● **Required work**
Spot each line in the data below containing "screenshot" and copy it.

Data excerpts
►

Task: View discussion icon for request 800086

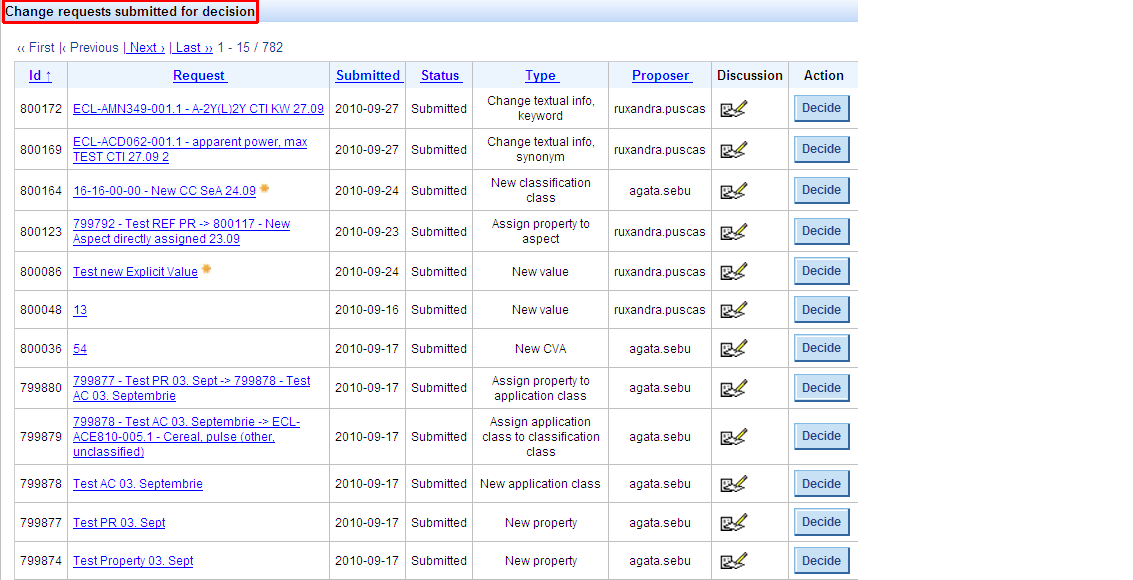Action: tap(734, 271)
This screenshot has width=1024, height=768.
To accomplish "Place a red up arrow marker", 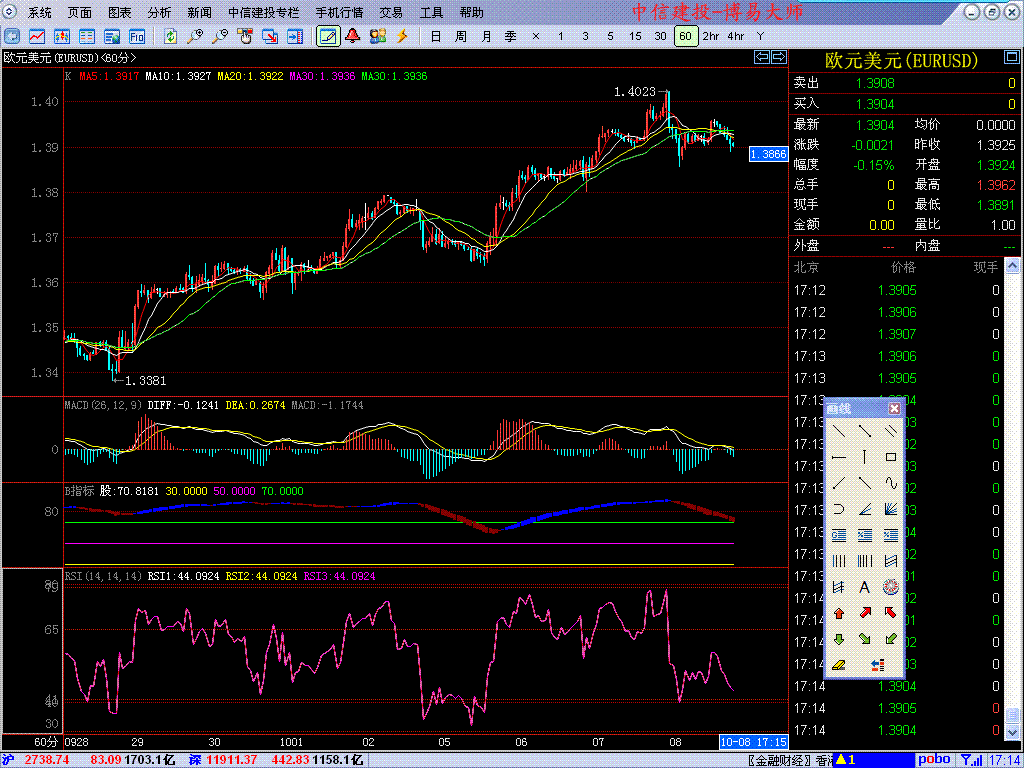I will (839, 613).
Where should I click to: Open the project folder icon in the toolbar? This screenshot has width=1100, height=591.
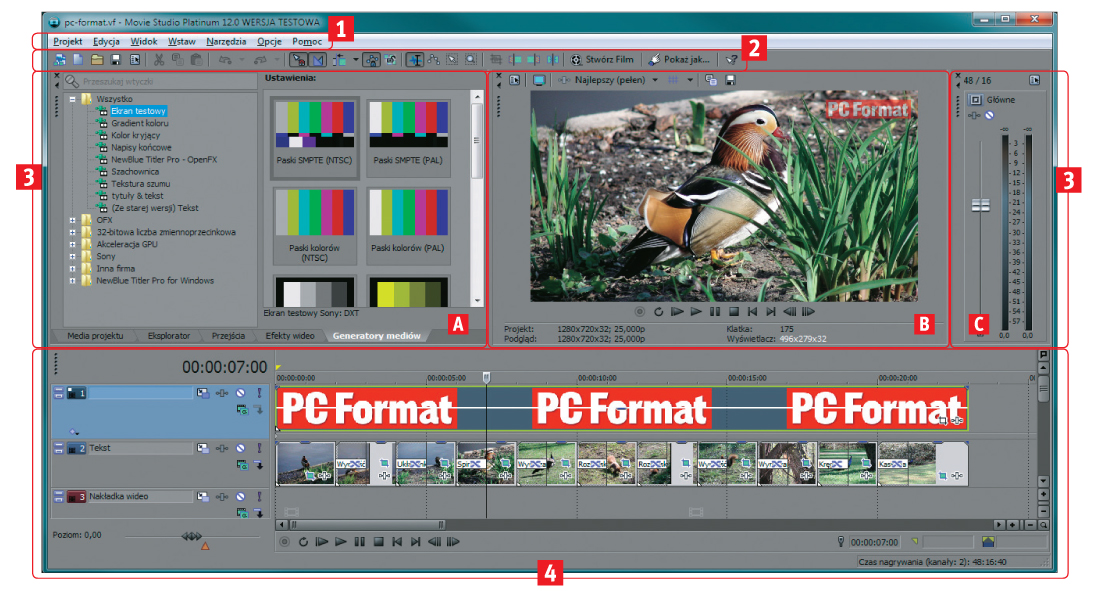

◄

● **Task answer**
This screenshot has width=1024, height=768.
Where should I click to: Open the project folder icon in the toolbar? This screenshot has width=1100, height=591.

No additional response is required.